I'll tell you a secret. They call it a clinic, but some of the people here are actually just crazy. Total nutcases. I'm not afraid of them. Ijust feel sorry for them. They're not even sane enough to realize their insanity.

Weird.

Right behind Doc was Jared, still smiling. It was starting to creep me out. Maybe the creepy factor was due to the fact that I swore only one Jared had left, but now two of them had come back. They must be friends.

I had lots of friends. I probably had more friends than anyone here. Not counting Ian. It's not fair to count him, because he can see people that I can't, and that's not that fair.

I bet he couldn't see both Jareds. Ian doesn't like looking at Jared.

Doc ran up to me, and said something. I think it was "Let's get you down in a chair, Melanie. How are you feeling today?" but that must have been wrong, because Doc never really asks us how we are, or anything. He doesn't even say hello. He just pops up.

Some people say that he knows everything. Like, really knows. Not just what we say, but what we think. What me and Wanda talk about in our minds where no one else can hear. What Ian's friends all look like. Even the Crazy Lady With Dog Ears and Her Lollipop, or Elsie McSquaddle-pop-stinky-cheese-noise.

He aslo claims to be able to see No Girl. But that's just silly. Everyone can see No Girl.

I think that he must have said "Lettuce and finger look good in your hair. Melon weeds. Howl moo moo oink spaz." That made a lot more sense. Too bad I had never learned to speak cow.
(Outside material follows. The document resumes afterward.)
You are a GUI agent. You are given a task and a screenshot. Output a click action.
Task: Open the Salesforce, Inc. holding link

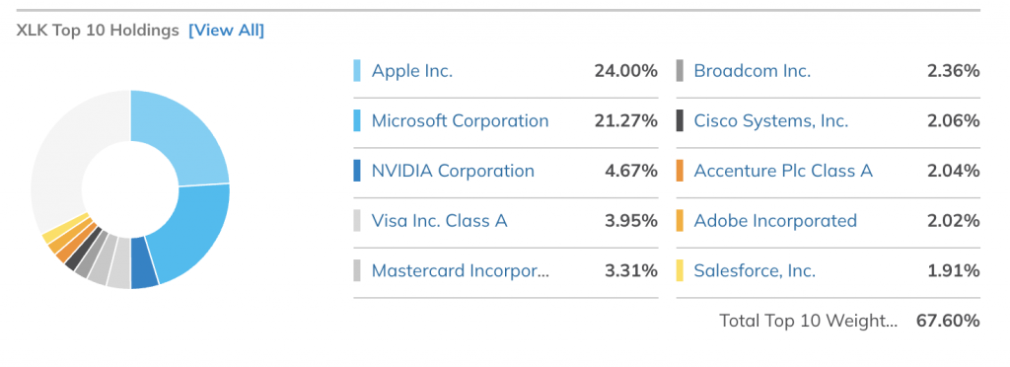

Heh. With Wanda not here, it was so much easier to see the world the way she did. But I still missed her. Of course. Seeing like this made me tired.

Doc guided me to a chair, and my train followed. I tried to smile at all of them, but Doc was staring at me, so I had to pay attention.

"Sit."

I sat.

He pulled out a penlight and shone it into my eyes. I flinched, and my smile ran away. Uh oh. I would find it later. It usually hid under Sunny's bed, anyway.

Doc was asking questions, so I nodded. "Do you have the pills so I can find Wanda, Doc?"

He nodded too, so that we turned into bobbleheads. Awesome.

"And right now, there's no sign of her? Not even whispers?"

I concentrated. But no. I already knew there was nothing.

"Nothing."

Ian winced, as Doc nodded. Doc always knew what to do. "All right. Try taking these. They might help you. Are you tired? Feeling dizzy?"

"Both." The second Jared was shimmering, now. Maybe it was No Girl in disguise. That would be okay, too, as long as she didn't want to share the other Jared with me. He was _mine._

The real Jared's fist clenched. "Dammit."

Doc looked worried as well. "Maybe we should wait to give you this, Melanie. You should go to bed, and when you wake up, if you are feeling better, then you can take these." He passed the small white cup with the pills in it to Jared, who stared hard at the medicine as if it had done something to offend him. No Girl yawned, as if bored, and let the disguise fade away, until she was just herself. She winked at me, and left away.

Our heads hurt.

"Ian?" I was confused. "Ian?"

"I'm here." He put a hand on our shoulder. We felt better. But our heads felt like they were going to split-

Our heads.

I jumped up, and stumbled right into Jared's ready hands. "Wanda? You, here Wanda?"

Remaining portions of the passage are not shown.